= Basic Science Lifetime Award =

Science prize

The Basic Science Lifetime Award has been awarded yearly since 2023 to "extraordinary scientists whose work in basic science has been both outstanding and innovative and have, over the course of the past thirty years or more, brought about fundamental change in his or her discipline". There have been awards in Mathematics, Physics, Theoretical Computer and Information Sciences, and Information Science and Engineering.
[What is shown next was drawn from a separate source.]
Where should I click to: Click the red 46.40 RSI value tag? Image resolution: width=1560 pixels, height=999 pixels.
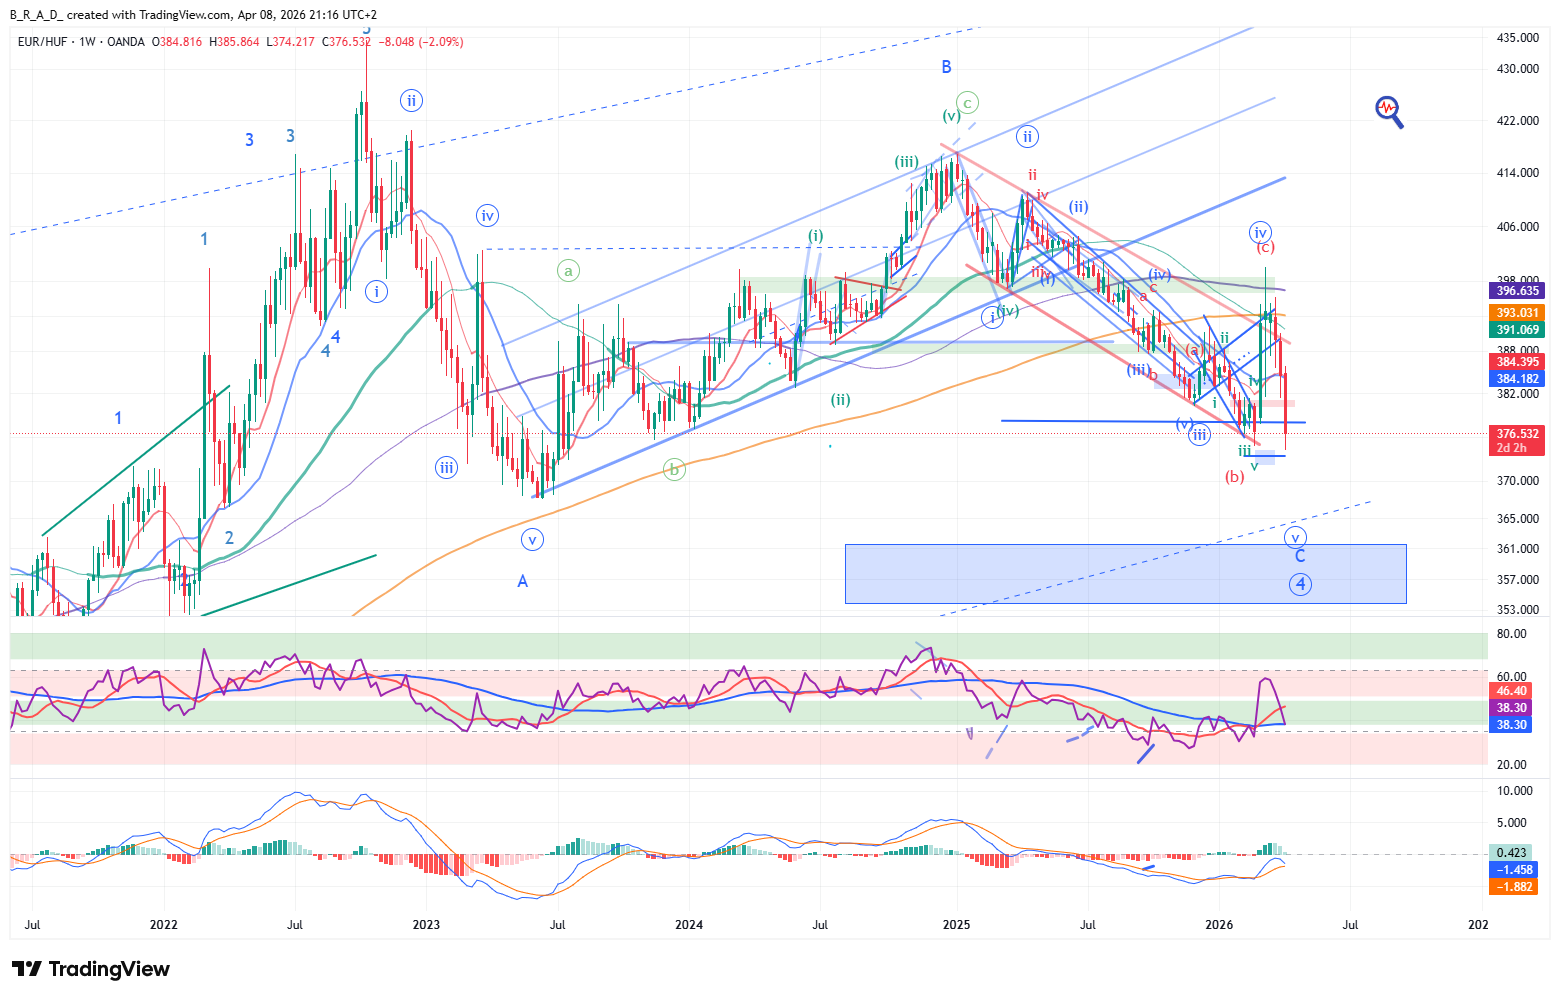[x=1511, y=691]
The prizes are awarded at the International Congress of Basic Science, held every year in Beijing in July.

==Award winners==

- 2023 Math, David Mumford for his fundamental contributions to algebraic geometry.
- 2023 Theoretical Computer and Information Sciences, Adi Shamir for his profound contributions to modern cryptography and computational complexity.
- 2024 Math, Andrew Wiles for his monumental proof of Fermat's Last Theorem in 1995.
- 2024 Math, Richard S. Hamilton for his groundbreaking contributions to geometric analysis and partial differential equations.
- 2024 Theoretical Physics, Edward Witten for his pivotal contributions to string theory and quantum field theory.
- 2024 Theoretical Physics, Alexei Kitaev for his groundbreaking contributions to the fields of quantum computing and condensed matter physics.
- 2024 Theoretical Computer and Information Sciences, Andrew Yao for groundbreaking work that has deeply influenced theoretical computer science.
- 2024 Theoretical Computer and Information Sciences, Leslie Valiant for his groundbreaking work in theoretical computer science.
- 2025 Math, Shigefumi Mori for groundbreaking contributions to algebraic geometry that have reshaped the discipline and inspired generations of mathematicians
- 2025 Math, George Lusztig for profound and far-reaching contributions that have transformed the landscape of representation theory, algebraic geometry, and related fields.
- 2025 Physics, David Gross for groundbreaking contributions that have profoundly shaped our understanding of the fundamental forces of nature.
- 2025 Physics, Samuel C C Ting for groundbreaking discoveries that have profoundly advanced our understanding of the fundamental building blocks of the universe.
- 2025 Information Science and Engineering, Steven Chu for groundbreaking contributions that have transformed our understanding of energy, climate, and technology.
- 2025 Information Science and Engineering, Robert Tarjan for groundbreaking contributions to graph algorithms and data structures that have fundamentally reshaped the field of information science.